Co-delivery of doxorubicin and methotrexate by dendritic chitosan-g-mPEG as a magnetic nanocarrier for multi-drug delivery in combination chemotherapy

Abstract

Nanoparticulate drug delivery systems have the potential to improve the therapeutic efficacy of anticancer agents, and combination therapy is a promising strategy for clinical cancer treatment with synergistic effects. The purpose of this report is to evaluate a smart, biocompatible, magnetic nanocarrier for the intracellular co-delivery of doxorubicin (DOX) and methotrexate (MTX) to the MCF7 cell line. Since dendritic architecture based nanoparticles can load high doses of drugs with various properties, we evaluated dendritic chitosan grafted mPEG coated magnetic nanoparticles (DPC@MNPs) as a magnetic nanocarrier that has potential in multi-drug delivery. DPC@MNPs with high encapsulation efficiencies of 95.96% for DOX and 67.91% for MTX, has shown controlled and pH-dependent behaviour with tumor target release. After confirmation of the nanocarrier biocompatibility with human red blood cells by hemolysis assay, SDS-PAGE assay was performed to simulate how the nanocarrier interacts with proteins that exist in the blood circulation systems. The results show that several proteins in human blood plasma could attach to the nanocarrier surface and provide the nanocarrier with stealth properties that are suitable for drug delivery systems.
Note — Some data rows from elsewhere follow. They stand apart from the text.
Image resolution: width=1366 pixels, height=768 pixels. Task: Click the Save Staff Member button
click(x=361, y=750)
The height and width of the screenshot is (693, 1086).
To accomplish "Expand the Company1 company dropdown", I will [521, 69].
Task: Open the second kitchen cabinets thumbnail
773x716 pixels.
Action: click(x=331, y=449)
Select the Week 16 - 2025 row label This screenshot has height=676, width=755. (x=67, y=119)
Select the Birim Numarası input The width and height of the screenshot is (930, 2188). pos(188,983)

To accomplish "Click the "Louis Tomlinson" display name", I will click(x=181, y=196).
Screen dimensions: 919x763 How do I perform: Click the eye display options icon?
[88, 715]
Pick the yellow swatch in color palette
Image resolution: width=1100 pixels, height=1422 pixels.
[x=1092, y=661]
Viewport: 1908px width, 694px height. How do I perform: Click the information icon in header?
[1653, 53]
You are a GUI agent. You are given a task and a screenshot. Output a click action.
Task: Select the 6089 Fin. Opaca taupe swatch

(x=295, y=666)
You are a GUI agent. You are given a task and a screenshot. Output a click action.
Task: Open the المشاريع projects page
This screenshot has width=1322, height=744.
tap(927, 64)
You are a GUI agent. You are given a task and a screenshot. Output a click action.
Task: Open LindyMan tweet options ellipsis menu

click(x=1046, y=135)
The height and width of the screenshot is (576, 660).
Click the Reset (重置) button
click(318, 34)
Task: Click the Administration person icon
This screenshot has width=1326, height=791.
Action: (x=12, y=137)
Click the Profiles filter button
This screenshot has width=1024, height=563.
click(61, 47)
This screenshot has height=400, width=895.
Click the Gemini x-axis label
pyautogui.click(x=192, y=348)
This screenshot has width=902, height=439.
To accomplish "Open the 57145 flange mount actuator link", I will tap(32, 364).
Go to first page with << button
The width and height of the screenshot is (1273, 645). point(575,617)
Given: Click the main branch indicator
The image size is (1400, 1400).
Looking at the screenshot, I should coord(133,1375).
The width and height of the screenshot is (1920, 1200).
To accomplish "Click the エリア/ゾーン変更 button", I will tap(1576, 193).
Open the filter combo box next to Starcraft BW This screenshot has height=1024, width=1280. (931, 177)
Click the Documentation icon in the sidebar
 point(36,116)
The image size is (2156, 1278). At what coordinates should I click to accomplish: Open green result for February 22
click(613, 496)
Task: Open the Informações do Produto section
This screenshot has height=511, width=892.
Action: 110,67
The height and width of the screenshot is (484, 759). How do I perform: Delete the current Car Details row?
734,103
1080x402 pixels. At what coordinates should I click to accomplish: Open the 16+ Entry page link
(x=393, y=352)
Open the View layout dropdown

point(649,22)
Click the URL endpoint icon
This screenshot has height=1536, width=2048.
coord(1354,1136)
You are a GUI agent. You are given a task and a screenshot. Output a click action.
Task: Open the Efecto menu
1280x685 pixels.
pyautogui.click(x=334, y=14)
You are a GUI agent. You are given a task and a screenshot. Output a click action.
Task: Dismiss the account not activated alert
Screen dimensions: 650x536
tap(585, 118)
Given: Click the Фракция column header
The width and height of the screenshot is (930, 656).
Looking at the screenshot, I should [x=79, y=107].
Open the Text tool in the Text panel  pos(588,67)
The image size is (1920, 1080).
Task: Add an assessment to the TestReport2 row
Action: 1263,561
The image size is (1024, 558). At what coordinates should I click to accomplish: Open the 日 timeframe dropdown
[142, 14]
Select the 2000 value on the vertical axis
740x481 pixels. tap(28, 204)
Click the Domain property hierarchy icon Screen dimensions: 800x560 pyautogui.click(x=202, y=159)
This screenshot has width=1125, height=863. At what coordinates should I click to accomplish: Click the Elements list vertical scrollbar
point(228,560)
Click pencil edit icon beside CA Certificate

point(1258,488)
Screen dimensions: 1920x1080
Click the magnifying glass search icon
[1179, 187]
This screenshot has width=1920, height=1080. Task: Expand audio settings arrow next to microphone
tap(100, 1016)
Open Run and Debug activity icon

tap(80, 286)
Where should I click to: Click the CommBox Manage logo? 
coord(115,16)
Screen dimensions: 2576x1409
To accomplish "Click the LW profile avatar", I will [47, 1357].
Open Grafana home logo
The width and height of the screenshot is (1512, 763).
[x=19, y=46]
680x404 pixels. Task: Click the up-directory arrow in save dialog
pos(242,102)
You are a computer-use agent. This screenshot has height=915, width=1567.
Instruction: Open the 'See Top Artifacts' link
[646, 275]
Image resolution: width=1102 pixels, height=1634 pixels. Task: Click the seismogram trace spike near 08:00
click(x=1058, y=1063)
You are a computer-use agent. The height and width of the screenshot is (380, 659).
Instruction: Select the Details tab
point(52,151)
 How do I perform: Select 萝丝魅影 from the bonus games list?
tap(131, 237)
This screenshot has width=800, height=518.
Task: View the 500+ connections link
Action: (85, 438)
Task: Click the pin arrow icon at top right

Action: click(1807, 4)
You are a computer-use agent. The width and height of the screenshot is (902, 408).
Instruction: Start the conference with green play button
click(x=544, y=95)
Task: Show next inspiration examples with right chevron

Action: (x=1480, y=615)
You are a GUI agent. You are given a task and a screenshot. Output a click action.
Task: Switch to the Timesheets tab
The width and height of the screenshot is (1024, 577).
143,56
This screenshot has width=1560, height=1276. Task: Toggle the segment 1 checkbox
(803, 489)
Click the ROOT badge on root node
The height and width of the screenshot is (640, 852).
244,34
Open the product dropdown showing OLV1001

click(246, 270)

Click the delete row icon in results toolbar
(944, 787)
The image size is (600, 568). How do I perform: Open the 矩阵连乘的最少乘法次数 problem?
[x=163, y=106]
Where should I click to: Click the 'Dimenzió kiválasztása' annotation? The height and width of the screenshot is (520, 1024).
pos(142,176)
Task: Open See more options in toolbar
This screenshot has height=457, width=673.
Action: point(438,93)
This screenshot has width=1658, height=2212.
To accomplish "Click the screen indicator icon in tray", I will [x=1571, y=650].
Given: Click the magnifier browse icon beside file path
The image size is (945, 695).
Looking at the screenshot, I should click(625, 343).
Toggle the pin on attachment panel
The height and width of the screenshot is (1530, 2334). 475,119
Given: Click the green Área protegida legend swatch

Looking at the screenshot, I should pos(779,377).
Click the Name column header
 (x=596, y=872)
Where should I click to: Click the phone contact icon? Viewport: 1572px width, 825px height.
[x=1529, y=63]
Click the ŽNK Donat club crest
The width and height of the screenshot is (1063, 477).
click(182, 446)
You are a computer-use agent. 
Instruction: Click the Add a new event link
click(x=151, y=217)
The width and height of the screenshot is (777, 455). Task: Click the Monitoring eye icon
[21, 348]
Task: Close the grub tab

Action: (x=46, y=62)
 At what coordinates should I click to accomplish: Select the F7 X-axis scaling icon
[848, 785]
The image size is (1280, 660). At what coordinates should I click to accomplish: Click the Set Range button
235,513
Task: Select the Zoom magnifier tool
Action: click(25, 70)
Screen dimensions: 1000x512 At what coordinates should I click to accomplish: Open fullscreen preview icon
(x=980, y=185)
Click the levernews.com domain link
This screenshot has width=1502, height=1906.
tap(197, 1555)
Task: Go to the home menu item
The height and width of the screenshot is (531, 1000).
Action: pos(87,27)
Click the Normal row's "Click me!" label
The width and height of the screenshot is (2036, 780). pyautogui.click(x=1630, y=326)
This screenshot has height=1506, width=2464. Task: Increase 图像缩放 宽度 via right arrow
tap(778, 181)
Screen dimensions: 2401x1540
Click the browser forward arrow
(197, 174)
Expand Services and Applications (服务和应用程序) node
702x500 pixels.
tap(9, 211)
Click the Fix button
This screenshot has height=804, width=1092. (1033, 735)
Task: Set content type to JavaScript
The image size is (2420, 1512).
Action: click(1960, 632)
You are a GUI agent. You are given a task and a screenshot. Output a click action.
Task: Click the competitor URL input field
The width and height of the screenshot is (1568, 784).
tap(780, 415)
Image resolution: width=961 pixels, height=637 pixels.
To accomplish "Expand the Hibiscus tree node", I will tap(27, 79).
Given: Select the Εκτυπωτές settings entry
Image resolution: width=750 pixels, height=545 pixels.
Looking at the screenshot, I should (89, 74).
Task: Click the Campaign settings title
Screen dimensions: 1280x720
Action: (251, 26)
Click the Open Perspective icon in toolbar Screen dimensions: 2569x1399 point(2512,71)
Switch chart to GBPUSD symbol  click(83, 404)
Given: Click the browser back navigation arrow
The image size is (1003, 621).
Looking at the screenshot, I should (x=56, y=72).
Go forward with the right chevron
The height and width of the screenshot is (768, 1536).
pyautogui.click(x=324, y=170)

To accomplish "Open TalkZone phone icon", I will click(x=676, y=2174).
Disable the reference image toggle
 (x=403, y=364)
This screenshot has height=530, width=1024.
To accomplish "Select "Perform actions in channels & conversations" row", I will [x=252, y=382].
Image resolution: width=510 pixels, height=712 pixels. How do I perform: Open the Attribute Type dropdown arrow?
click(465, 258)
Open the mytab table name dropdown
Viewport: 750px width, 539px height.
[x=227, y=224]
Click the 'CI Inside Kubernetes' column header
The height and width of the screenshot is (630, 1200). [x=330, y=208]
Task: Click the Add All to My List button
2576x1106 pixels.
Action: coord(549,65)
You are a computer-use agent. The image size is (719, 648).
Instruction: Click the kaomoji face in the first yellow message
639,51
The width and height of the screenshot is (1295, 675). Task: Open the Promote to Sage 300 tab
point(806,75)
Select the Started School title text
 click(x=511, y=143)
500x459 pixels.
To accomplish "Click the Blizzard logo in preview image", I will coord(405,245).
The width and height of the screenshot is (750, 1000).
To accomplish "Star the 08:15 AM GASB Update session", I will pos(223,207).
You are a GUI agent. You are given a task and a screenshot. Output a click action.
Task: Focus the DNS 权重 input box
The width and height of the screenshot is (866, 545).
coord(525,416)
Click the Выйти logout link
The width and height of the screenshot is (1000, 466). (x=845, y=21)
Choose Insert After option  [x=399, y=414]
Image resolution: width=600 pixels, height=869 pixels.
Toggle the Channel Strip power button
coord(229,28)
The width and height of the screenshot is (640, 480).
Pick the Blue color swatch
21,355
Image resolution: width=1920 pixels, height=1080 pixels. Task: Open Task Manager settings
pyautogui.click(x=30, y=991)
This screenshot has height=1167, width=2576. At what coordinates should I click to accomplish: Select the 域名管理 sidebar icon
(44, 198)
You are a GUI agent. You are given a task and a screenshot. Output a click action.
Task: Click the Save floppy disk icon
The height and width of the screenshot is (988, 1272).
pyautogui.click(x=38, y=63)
An in vitro study of cell viability showed that combination drug delivery has synergistic effects and reduces toxic side effects. Furthermore, the cytotoxicity assay of the nanocarrier to the MCF7 cell line indicated that DPC@MNPs is suitable as an anticancer drug nanocarrier. Dual-drug delivery with efficient anticancer performance was also confirmed by DAPI staining, cellular uptake, cell cycle, and apoptosis analysis, compared to free dual anticancer drugs. To assess the healthy, apoptotic, and necrotic cells, DAPI staining and apoptosis analysis by flow-cytometry were conducted and all data showed that the apoptotic effects of the drug-loaded nanocarrier are higher in comparison to the corresponding free drugs. Cellular uptake was also examined to validate the internalization of the nanocarrier in the cells and the results have shown that a high uptake percentage was observed within 3 h. Finally, the side effects of the drug-loaded nanocarrier and free drugs were assessed using the mouse model and it was concluded that this combination therapy offers a promising approach to cancer treatment and can be used for further in vivo applications.